▸ DATA RECORDS:
#####

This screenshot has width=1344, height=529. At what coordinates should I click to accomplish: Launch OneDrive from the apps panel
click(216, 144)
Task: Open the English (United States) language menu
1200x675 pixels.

#####

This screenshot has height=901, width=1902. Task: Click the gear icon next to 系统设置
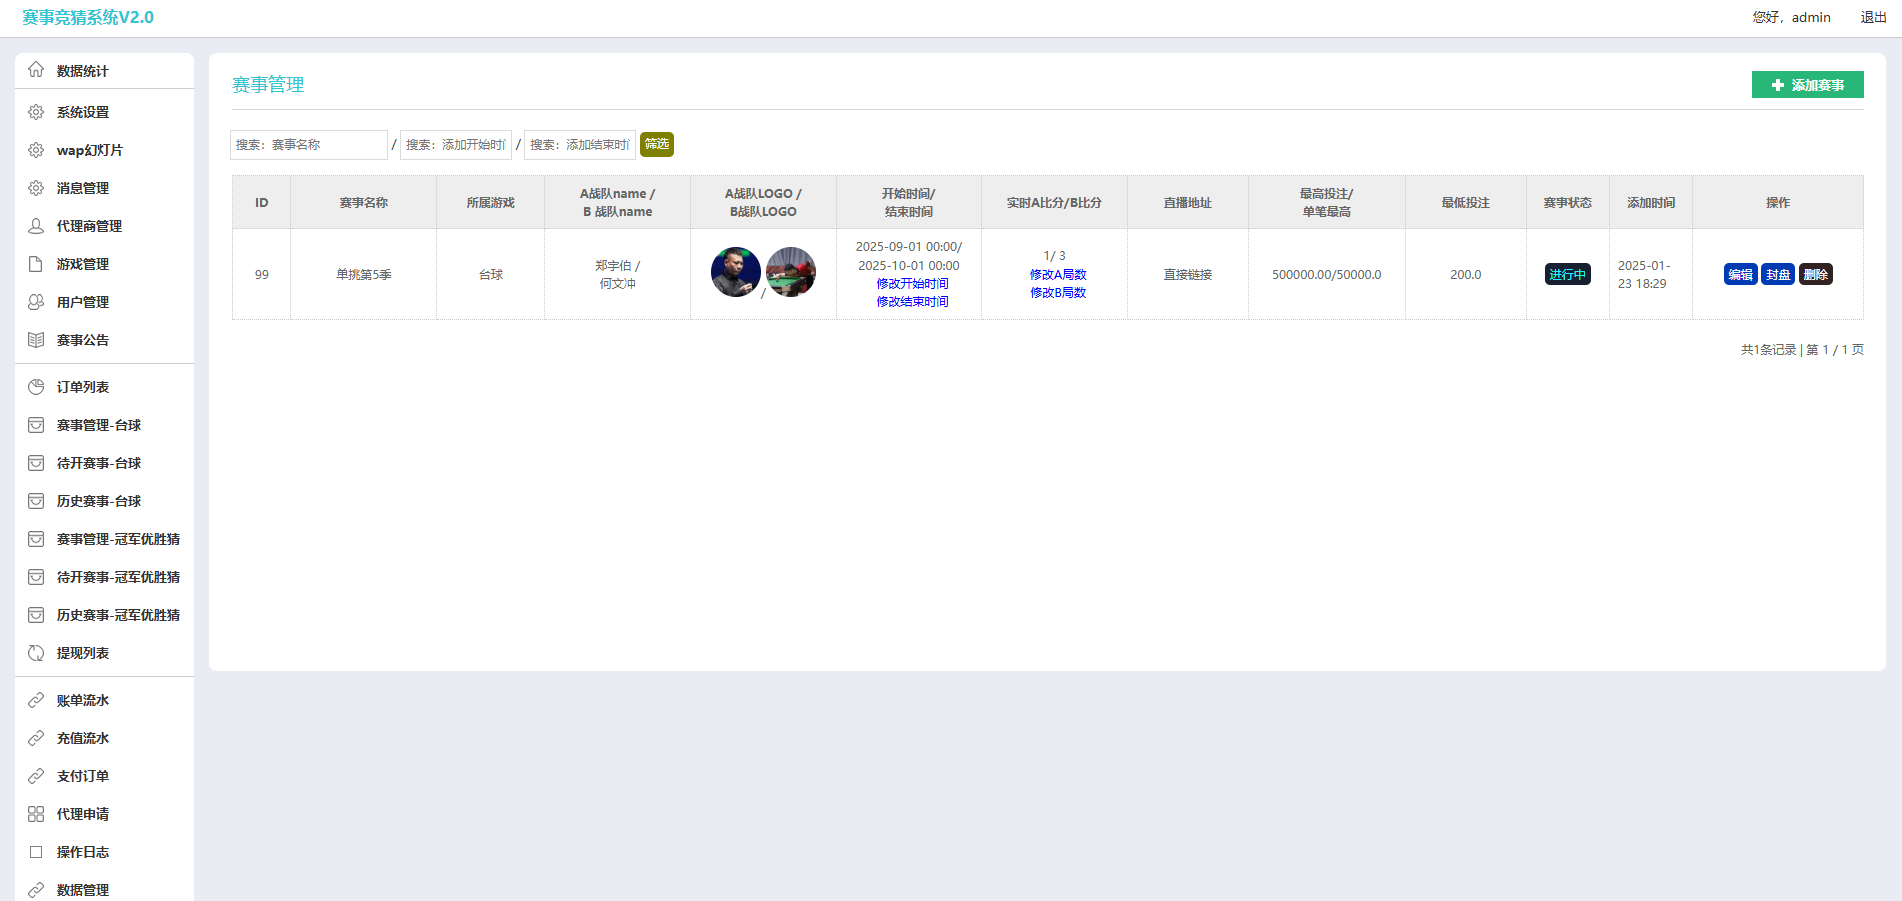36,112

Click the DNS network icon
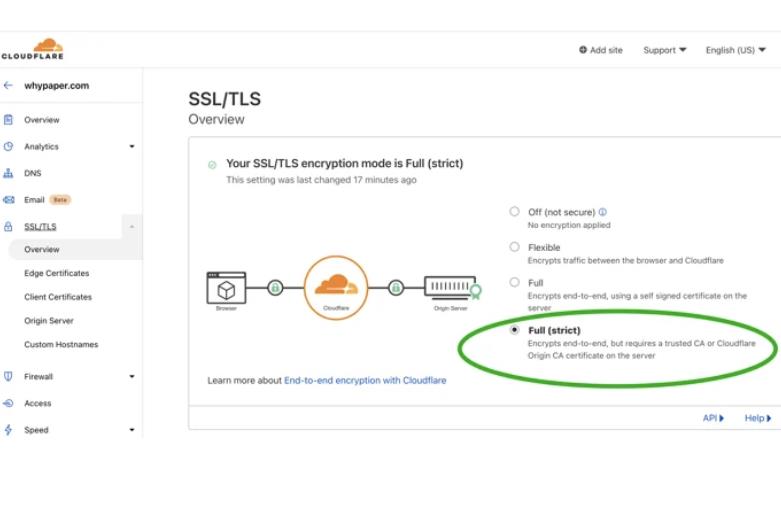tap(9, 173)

#####

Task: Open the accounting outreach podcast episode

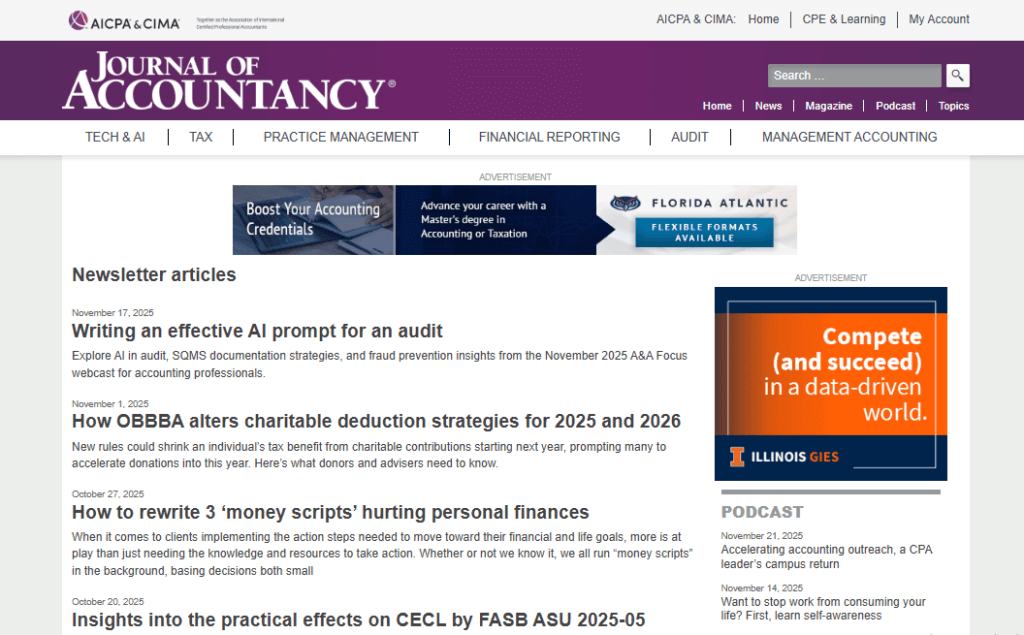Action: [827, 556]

#####

▸ ABOUT THIS EXERCISE: What are the lines, exactly as written above, from the line with "This screenshot has width=1344, height=529." to the line with "1200x675 pixels.", both included? Output only those.

▸ WRITTEN ANSWER:
This screenshot has width=1344, height=529. At what coordinates should I click to accomplish: Launch OneDrive from the apps panel
click(216, 144)
Task: Open the English (United States) language menu
1200x675 pixels.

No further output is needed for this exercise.